▶ [Data excerpts]

* * *

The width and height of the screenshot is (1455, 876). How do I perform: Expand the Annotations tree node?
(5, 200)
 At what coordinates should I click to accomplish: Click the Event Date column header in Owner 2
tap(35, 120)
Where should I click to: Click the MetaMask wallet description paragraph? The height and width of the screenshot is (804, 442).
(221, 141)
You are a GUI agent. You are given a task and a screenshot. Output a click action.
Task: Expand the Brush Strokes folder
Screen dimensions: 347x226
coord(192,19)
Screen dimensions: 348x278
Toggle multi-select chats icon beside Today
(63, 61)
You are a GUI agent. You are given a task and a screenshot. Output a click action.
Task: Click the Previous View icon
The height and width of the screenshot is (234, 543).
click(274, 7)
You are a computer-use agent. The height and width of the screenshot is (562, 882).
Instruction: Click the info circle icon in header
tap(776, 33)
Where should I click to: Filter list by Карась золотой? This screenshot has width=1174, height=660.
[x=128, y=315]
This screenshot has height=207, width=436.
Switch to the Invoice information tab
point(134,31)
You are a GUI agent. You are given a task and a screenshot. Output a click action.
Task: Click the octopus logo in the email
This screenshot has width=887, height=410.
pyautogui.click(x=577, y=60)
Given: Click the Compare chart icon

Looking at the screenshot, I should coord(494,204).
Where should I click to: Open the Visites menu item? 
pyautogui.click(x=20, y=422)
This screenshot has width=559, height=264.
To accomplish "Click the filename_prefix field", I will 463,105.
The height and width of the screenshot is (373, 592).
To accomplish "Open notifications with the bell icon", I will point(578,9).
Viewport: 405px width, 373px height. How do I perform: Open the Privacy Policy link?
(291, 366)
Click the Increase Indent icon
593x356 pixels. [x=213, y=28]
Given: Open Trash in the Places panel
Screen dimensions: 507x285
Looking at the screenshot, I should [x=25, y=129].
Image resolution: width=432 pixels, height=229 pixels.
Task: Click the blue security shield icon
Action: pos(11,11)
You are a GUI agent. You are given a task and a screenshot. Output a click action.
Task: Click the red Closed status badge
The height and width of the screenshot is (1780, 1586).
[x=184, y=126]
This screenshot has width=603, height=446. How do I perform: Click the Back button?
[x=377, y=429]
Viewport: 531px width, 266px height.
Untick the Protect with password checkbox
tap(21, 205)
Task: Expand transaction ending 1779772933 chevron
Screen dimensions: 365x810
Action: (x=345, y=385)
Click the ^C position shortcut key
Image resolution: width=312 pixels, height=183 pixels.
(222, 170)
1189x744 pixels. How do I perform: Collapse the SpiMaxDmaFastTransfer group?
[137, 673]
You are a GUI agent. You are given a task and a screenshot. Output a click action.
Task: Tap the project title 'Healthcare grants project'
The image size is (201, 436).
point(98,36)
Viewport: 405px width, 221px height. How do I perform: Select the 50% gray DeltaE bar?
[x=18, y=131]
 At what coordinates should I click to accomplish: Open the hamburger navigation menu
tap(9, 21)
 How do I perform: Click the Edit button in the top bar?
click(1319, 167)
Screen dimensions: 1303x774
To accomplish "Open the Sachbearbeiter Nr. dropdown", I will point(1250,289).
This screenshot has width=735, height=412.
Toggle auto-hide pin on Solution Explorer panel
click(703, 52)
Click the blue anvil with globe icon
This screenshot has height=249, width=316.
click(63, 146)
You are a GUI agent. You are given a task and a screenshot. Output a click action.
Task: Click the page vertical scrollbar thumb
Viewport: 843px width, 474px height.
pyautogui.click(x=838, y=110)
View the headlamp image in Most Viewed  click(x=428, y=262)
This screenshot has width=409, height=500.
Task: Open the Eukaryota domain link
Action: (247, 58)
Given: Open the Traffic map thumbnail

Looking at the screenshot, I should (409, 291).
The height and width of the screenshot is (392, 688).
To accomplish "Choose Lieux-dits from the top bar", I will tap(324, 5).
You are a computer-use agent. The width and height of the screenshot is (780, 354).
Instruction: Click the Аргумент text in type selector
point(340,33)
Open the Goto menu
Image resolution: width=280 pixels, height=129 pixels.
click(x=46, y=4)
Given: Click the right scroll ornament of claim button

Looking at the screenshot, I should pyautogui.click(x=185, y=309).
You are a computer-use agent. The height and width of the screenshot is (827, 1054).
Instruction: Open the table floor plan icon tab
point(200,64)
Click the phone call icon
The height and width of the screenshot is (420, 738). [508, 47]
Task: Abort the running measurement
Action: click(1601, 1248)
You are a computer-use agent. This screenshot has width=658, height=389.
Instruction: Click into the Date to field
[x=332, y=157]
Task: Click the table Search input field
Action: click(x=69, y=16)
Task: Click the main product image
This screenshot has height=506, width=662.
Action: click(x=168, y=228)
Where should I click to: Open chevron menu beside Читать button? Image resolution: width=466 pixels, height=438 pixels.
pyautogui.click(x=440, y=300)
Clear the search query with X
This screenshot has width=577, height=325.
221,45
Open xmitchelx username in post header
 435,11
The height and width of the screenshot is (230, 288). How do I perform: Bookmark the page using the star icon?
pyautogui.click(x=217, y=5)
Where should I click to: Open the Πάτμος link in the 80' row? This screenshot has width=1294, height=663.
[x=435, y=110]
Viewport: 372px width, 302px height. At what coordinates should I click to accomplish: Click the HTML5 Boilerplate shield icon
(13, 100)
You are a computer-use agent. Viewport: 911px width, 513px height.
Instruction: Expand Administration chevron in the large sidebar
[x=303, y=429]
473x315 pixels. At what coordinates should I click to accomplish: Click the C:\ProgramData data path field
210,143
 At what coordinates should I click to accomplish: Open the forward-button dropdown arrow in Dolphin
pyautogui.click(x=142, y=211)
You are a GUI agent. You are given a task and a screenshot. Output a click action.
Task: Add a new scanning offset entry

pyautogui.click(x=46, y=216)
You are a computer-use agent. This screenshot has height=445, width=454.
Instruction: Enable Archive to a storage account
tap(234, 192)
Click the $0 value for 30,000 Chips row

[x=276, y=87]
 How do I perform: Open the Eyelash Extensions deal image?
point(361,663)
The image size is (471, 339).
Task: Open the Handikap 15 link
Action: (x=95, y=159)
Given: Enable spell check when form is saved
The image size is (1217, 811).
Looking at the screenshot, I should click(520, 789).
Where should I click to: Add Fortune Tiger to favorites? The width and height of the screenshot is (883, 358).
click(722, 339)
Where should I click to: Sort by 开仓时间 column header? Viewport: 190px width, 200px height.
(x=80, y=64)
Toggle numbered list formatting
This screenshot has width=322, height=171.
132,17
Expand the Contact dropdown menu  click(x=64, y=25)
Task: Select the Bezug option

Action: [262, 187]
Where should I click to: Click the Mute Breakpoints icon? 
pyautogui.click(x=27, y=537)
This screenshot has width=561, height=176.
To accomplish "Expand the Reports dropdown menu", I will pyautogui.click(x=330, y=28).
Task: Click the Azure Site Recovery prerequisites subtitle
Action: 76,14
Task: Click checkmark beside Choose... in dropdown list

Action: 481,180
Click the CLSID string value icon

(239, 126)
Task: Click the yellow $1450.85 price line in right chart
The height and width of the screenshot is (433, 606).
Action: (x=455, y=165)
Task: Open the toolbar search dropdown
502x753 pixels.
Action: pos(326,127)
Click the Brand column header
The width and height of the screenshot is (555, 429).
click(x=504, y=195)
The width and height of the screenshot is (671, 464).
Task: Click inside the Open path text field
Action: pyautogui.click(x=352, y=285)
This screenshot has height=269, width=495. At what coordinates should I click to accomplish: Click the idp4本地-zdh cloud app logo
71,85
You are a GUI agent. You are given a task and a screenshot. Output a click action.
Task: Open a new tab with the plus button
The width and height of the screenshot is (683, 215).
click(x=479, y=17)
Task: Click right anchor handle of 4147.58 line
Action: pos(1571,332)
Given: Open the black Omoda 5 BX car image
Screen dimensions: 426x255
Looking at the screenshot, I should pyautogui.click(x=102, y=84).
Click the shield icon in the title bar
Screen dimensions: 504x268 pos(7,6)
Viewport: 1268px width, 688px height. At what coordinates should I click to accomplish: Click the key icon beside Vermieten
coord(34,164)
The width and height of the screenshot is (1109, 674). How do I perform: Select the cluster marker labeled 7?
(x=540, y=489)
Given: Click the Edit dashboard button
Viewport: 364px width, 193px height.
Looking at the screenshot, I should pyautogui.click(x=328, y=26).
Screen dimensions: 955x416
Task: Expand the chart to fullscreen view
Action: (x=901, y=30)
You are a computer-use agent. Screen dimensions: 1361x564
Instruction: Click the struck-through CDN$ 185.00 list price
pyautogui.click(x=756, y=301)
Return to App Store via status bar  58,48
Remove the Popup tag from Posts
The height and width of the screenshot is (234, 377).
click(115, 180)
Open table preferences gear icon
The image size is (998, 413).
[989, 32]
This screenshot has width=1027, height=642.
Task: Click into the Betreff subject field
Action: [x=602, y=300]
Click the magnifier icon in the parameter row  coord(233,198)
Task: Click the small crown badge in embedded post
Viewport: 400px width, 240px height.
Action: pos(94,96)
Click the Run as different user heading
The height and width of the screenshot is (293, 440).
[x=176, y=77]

* * *

▶ [TASK GOAL] For this exercise, find all lines in the records containing the word "badge" and copy them.

▶ [ANSWER SPACE]
Task: Click the red Closed status badge
Task: Click the small crown badge in embedded post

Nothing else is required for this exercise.